* **Request**
Copy each of the items below word for word, and leave the pictures out of your answer.

* **Excerpted records**

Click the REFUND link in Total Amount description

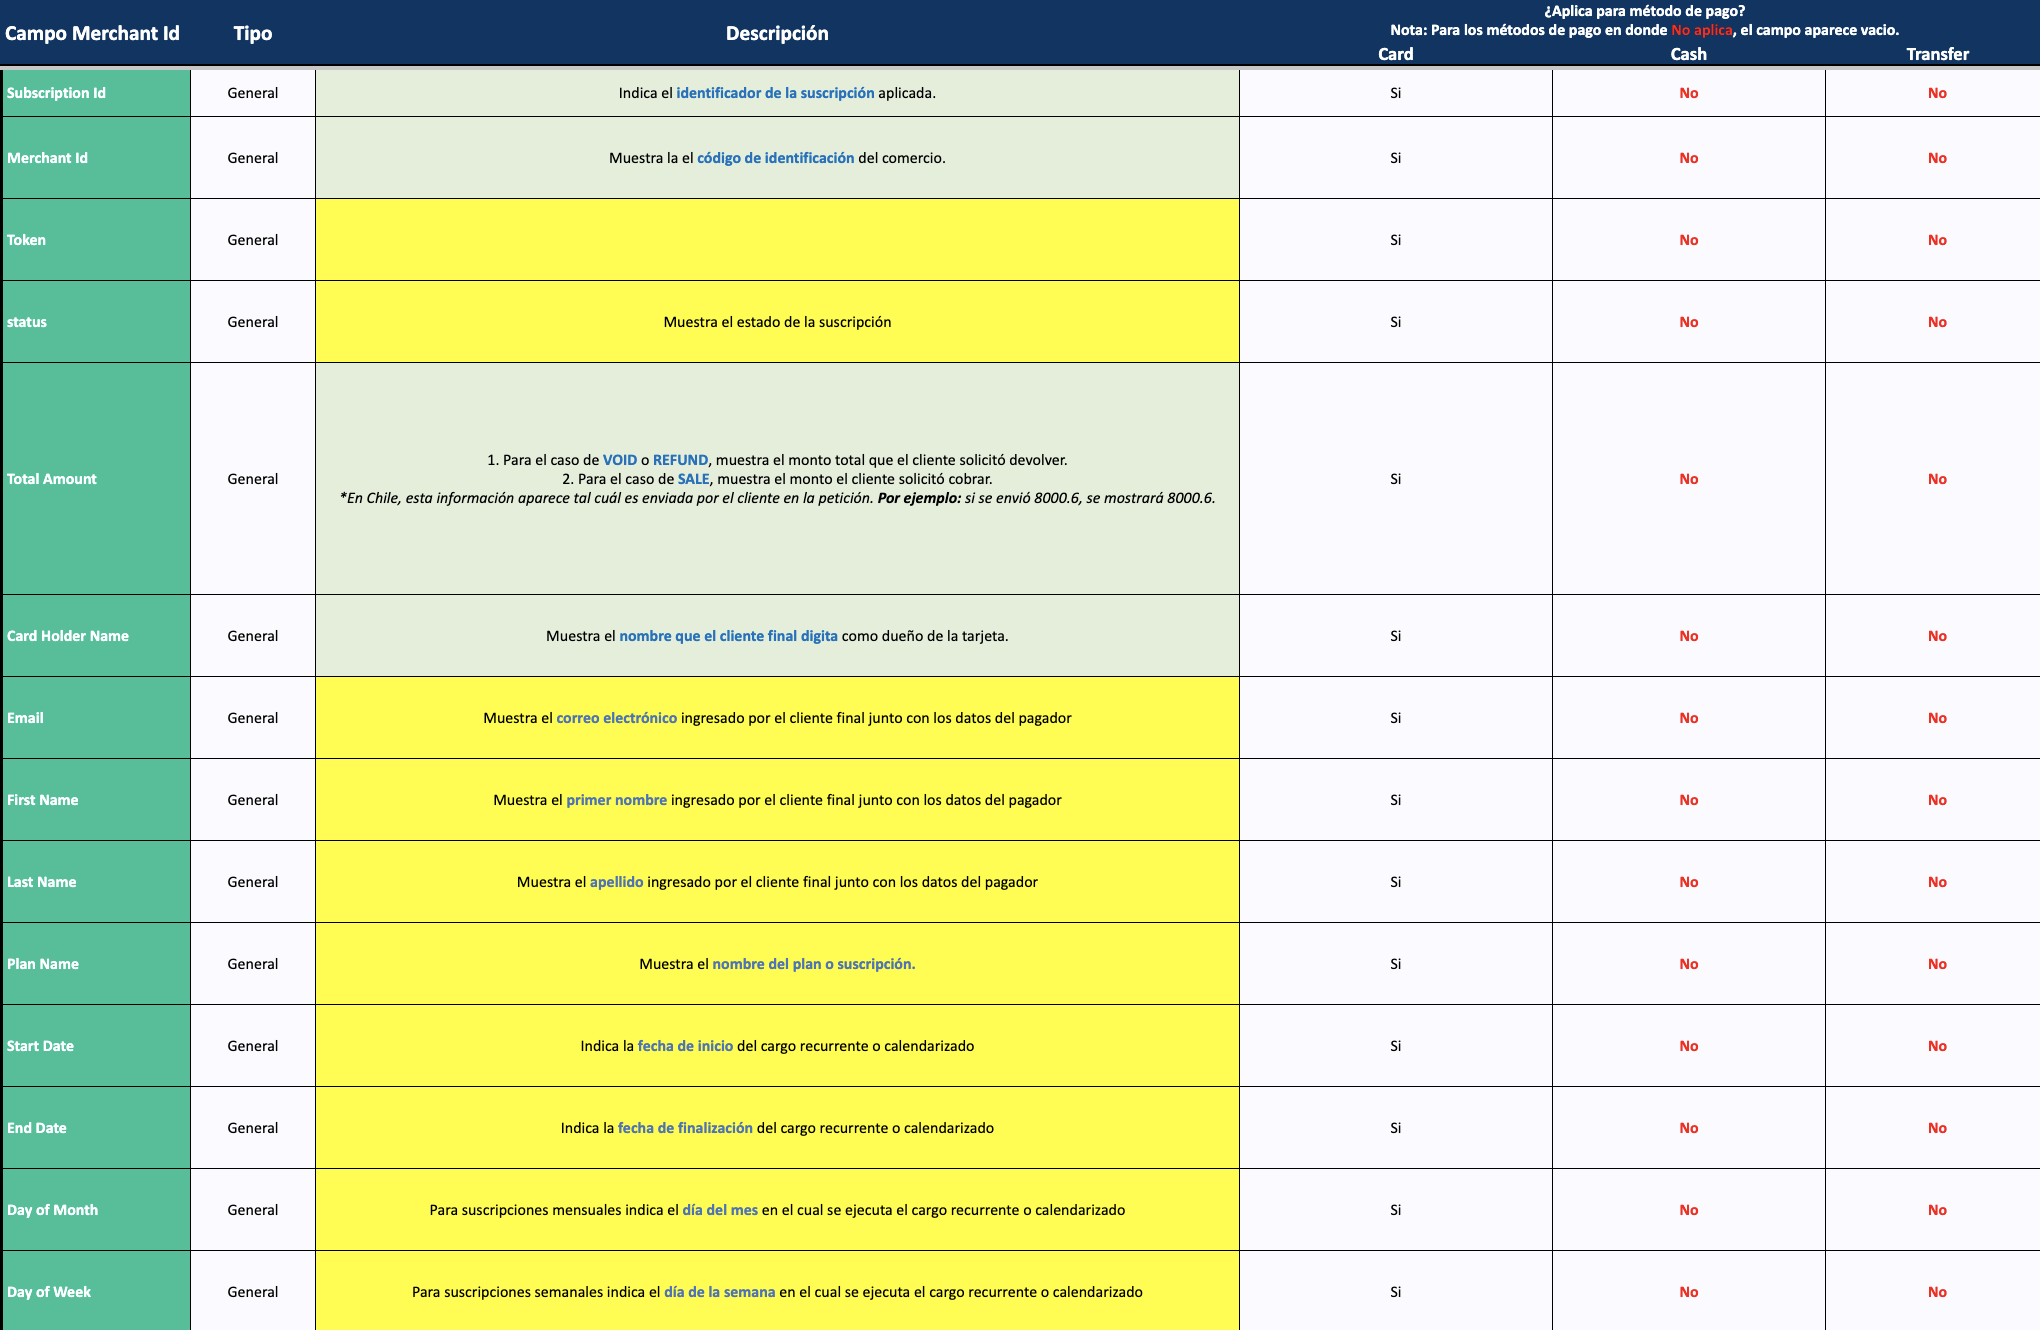click(x=681, y=459)
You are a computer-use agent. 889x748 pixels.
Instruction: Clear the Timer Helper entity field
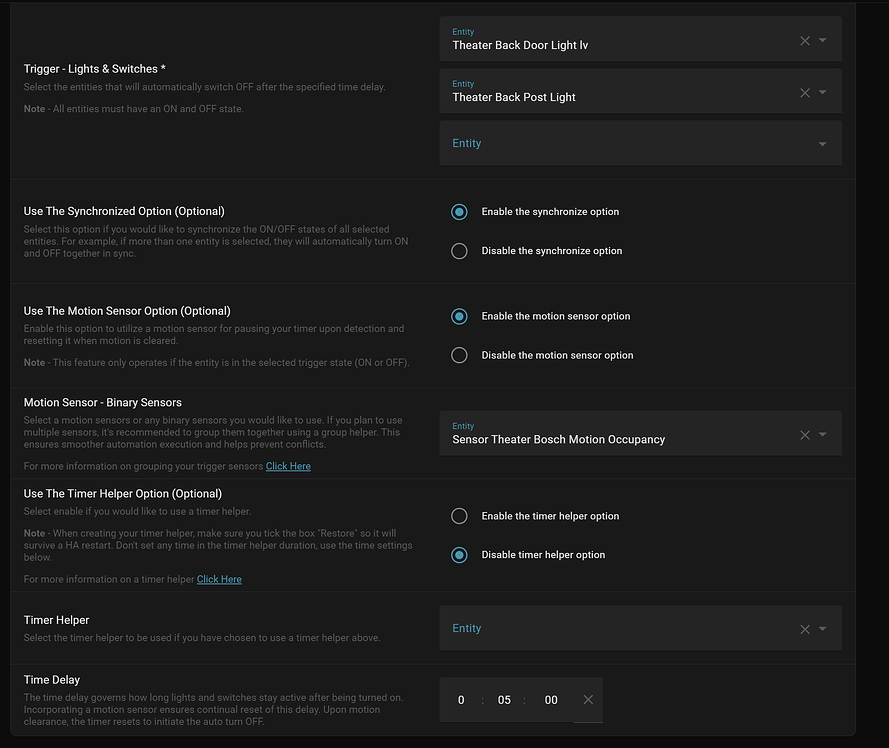[x=805, y=629]
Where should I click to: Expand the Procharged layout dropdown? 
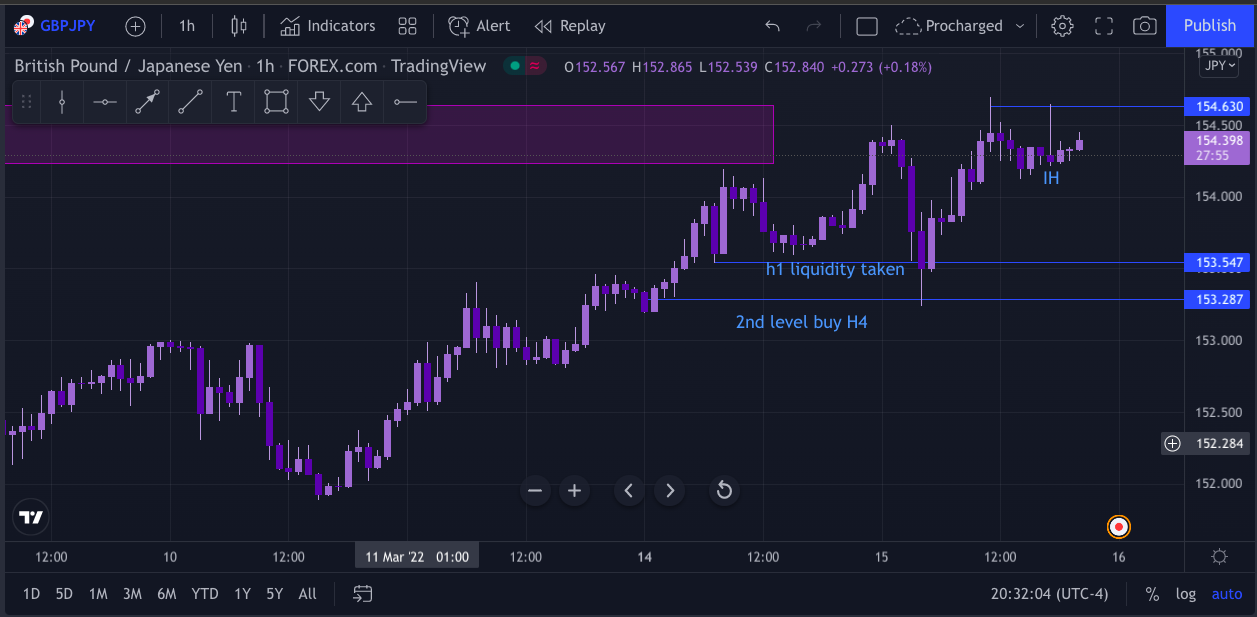pos(1020,26)
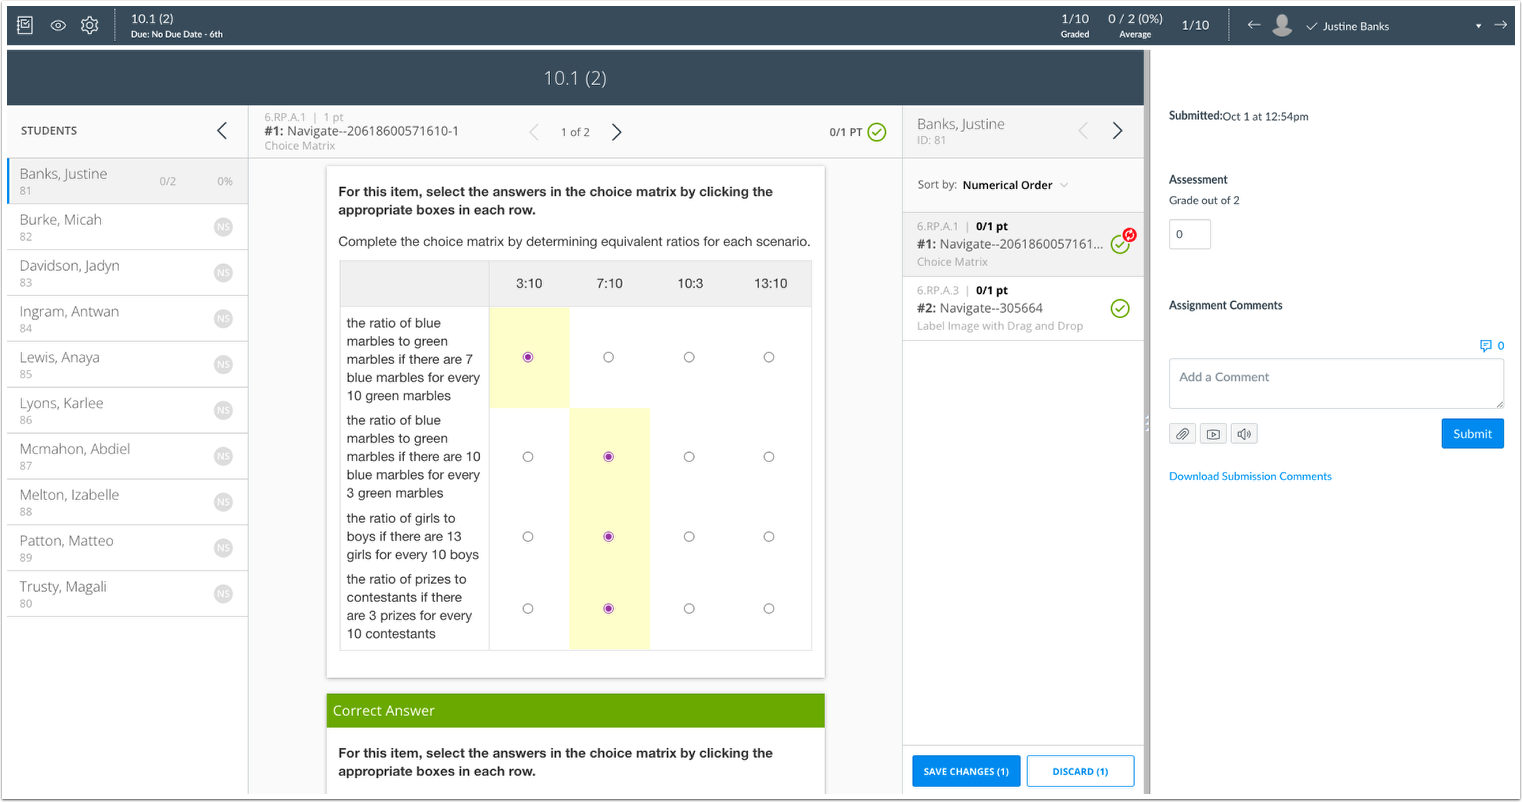Click Justine Banks' avatar in the header

1282,25
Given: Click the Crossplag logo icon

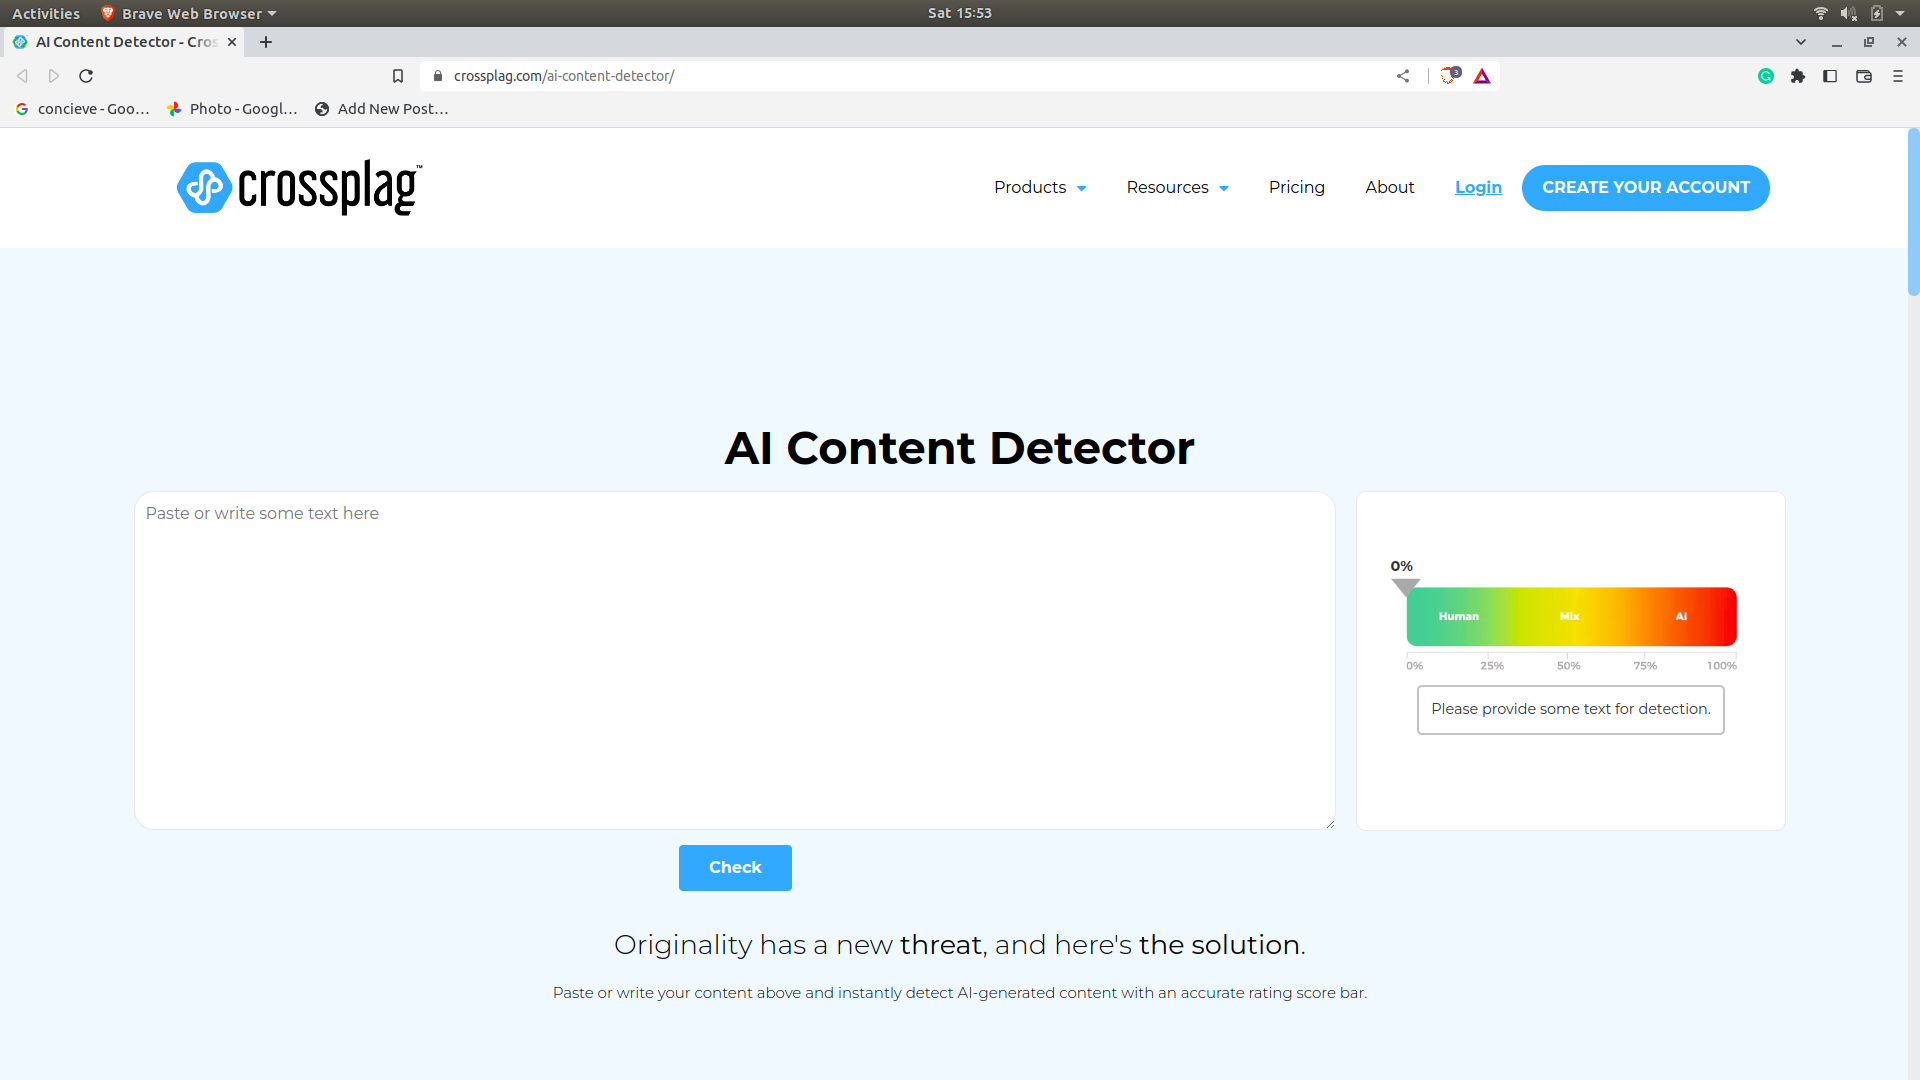Looking at the screenshot, I should (x=203, y=186).
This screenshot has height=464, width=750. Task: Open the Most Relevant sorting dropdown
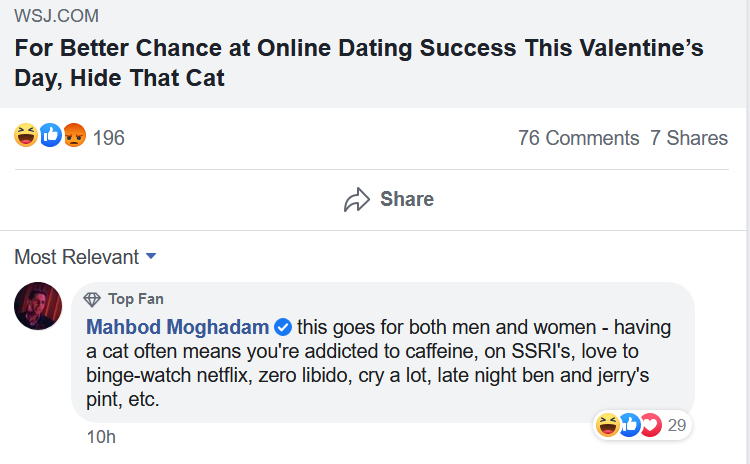(x=85, y=257)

* **Answer for the task**
Click the REFUND link in Total Amount description

click(x=681, y=459)
You are a computer-use agent. 889x748 pixels.
Instruction: Clear the Timer Helper entity field
[x=805, y=629]
Where should I click to: Expand the Procharged layout dropdown? 
pos(1020,26)
Click Justine Banks' avatar in the header

1282,25
Given: Click the Crossplag logo icon

Looking at the screenshot, I should (x=203, y=186).
This screenshot has height=464, width=750. Task: Open the Most Relevant sorting dropdown
(x=85, y=257)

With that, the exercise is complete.